Hey there, time traveller!
This article was published 21/3/2012 (1653 days ago), so information in it may no longer be current.
As an academic administrator at the University of Winnipeg who shares in the austerity measures being considered at the University of Winnipeg, I am embarrassed by the public histrionics currently on display in your pages by a couple of department chairs. To make up for an astonishing lack of perspective on this matter, I wish to offer some comments of my own.
First, the U of W's 2012-13 budget difficulties, which I believe have been aggressively misrepresented by associate professors Linda Dietrick and Kirsten Kramar, have been generated by a chronic shortfall in provincial funding. This is a matter of public record. For years, the university has received far less per-student funding than either the University of Manitoba or Brandon University. The suggestion that the U of W's 2012-13 budget situation is caused by a "massive building campaign" is manifestly not true. President Lloyd Axworthy and the University of Winnipeg Foundation relentlessly fundraise for capital campaigns, such as the science building and our other current capital projects. In the past year alone, Axworthy and the foundation generated $130 million for capital initiatives.
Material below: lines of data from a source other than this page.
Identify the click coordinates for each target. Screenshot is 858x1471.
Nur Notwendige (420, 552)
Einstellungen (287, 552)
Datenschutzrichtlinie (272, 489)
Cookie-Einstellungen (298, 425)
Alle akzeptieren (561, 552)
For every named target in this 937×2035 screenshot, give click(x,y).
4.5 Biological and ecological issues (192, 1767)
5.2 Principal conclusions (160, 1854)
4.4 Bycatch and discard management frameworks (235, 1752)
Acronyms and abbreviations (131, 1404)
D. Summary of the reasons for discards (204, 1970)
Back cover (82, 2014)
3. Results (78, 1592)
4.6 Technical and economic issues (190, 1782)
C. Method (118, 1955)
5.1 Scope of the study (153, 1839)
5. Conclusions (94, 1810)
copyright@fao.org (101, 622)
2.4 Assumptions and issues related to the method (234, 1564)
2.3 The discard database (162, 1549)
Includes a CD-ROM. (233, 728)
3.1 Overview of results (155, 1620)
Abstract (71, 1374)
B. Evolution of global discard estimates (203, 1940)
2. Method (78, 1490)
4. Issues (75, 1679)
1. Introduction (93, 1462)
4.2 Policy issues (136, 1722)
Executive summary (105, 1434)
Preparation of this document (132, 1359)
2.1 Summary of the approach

Second, an email campaign in the midst of such a budget situation demanding that the president "free up funds" for the continuation of a German program -- in which only a handful of students are registered, and for the sole reason that it has been around for 130 years -- strikes me as self-serving. Surely it must be understood that funds need to go where our students are. And for reasons obvious to any reader of Dietrick's email compositions about our current budget, that place is obviously not in the German program.
Similarly, I would suggest that a Facebook campaign by the sociology department before the budget process is even complete is an egregious abuse of professorial power. It's also evidence that students have been frightened into a premature panic over whether or not they can graduate.
In recent years, the sociology department has contracted for a number of reasons, including, for example, the fact that women's and gender studies broke away to set up their own department in 2005; criminal justice also left to establish its own department in 2008.
In my 15 years as an administrative librarian who has served in four universities, Axworthy has shown himself to be the most committed, student-focused and entrepreneurial president I have ever seen. And I have confidence that the University of Winnipeg, especially under its current leadership, will prevail in the best interests of its students not just this year, but for many to come.